Aux pelleteux de nuages

20 juin 2012 par 
Je suis venue en amour dans ce pays qui n’est pas un pays. Je suis venue dans ce pays qui n’est pas que l’hiver, où les nuages se ramassent à la pelle et les souvenirs sans regrets aussi, tout, ensemble, accroché aux cœurs et aux cris, dans ce pays de révolution tranquille qui sait ce que se révolter veut dire. Ce pays d’hommes de courage, de déplaceurs  de montagnes, a ajouté les nuits sonores aux mensonges du jour, pour dire l’irresponsable, l’irréparable, l’injuste, le gâchis.
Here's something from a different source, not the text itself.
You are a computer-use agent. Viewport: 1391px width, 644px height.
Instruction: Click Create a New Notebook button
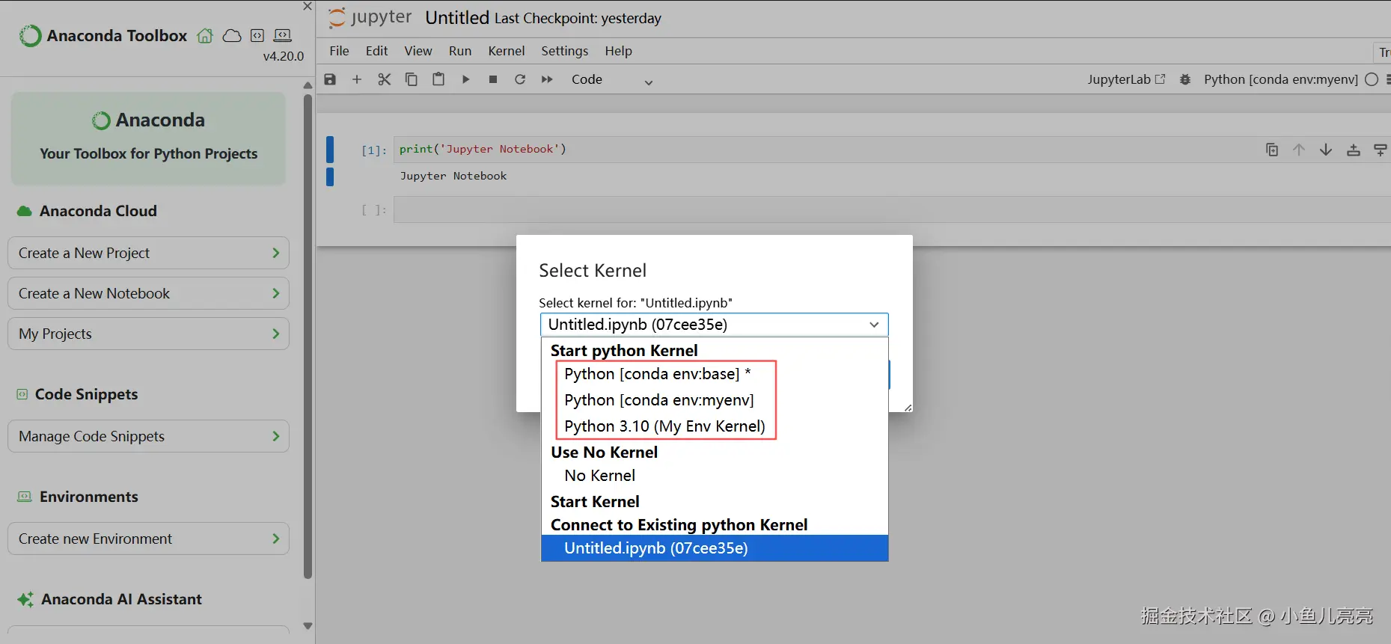[x=148, y=293]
Il a montré sa force vive et incommensurable pour dire le vrai, le fort, le Nous. Et fort ils l’ont gueulé à la face du monde, offrant leur cœur rougi comme un soleil couchant, et les voix du levant de toutes les aurores, debout face au mépris, au pouvoir, au mensonge. Les nuages à la pelle s’accumulaient sur ces petits, ces soi-disant gâtés d’une génération qu’on croyait pouvoir balayer d’un revers de la main. Et l’incroyable est né; toujours plus fortes, les voix s’ajoutent aux voix et les nuages bien pelletés ont fait monter l’orage. Et l’orage a grondé, Écoutez braves gens, l’orage gronde encore ! Sans épuisement un Peuple marche, dans le grand tintamarre, il grandit, en bruit de ferraille frappée comme les esprits pour réveiller leur terre, pour la liberté, l’espoir de l’équité. Les nuages d’un énième jour, poussés par tant de souffles unis, laisseront découvrir ce que ces enfants ont bâti, instruit, malgré la peur, malgré la haine, dans la clameur, UN PAYS. Donnez-moi une pelle! Je veux des nuages à rêver, des cieux rouges à construire, un pays à forger dans la rougeur brûlante, en fracas politique, en tintamarre ludique, en clameurs poétiques, en révolte impudique. Gens du Pays, c’est votre tour de parler vrai au long des jours. Enfants du Québec unis continuez de pelleter la beauté, l’intelligence et la passion. Vous êtes façonneurs  d’avenir.